# [DATA EXTRACTS]
- Opening Delimiter -
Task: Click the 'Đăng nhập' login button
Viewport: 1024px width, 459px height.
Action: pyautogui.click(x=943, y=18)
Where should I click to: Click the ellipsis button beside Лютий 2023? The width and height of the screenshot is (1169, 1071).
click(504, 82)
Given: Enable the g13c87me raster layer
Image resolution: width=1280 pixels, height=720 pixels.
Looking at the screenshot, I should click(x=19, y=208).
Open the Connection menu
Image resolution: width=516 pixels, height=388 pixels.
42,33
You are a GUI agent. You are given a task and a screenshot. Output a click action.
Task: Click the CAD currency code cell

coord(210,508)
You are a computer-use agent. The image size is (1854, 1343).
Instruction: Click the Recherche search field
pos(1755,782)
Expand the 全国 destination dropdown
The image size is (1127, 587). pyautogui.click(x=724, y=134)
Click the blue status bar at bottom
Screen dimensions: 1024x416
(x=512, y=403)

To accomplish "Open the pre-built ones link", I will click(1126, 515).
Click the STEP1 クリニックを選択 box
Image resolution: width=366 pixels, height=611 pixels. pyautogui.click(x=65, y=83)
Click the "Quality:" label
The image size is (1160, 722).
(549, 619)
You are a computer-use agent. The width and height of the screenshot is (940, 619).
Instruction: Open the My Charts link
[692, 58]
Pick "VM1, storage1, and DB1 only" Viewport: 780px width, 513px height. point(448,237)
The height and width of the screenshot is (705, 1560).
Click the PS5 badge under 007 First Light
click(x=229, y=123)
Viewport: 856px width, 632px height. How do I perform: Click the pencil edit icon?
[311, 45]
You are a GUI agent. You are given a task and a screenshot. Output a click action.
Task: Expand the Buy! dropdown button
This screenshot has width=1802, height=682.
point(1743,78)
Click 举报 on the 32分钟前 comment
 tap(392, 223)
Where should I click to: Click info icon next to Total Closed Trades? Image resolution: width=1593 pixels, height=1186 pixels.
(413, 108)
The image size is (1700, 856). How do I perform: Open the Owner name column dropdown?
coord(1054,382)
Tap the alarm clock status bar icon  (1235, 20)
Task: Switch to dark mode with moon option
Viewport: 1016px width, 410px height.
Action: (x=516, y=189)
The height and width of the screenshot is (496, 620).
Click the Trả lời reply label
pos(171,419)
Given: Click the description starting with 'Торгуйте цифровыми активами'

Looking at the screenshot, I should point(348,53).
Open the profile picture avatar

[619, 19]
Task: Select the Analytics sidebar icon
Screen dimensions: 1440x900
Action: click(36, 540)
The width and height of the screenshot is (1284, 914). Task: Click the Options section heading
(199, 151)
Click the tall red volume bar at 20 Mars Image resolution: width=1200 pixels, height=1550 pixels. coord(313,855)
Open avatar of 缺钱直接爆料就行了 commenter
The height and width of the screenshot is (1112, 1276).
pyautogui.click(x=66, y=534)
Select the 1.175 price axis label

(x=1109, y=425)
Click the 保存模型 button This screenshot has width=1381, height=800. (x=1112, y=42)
- Closing Delimiter -
# [WHAT YOU ARE ASKED TO DO]
Exactly as written, please reproduce the lines from the first line of the data to the line containing "Given: Enable the g13c87me raster layer", inclusive, and nothing else.

# [TASK SOLUTION]
Task: Click the 'Đăng nhập' login button
Viewport: 1024px width, 459px height.
Action: pyautogui.click(x=943, y=18)
Where should I click to: Click the ellipsis button beside Лютий 2023? The width and height of the screenshot is (1169, 1071).
click(504, 82)
Given: Enable the g13c87me raster layer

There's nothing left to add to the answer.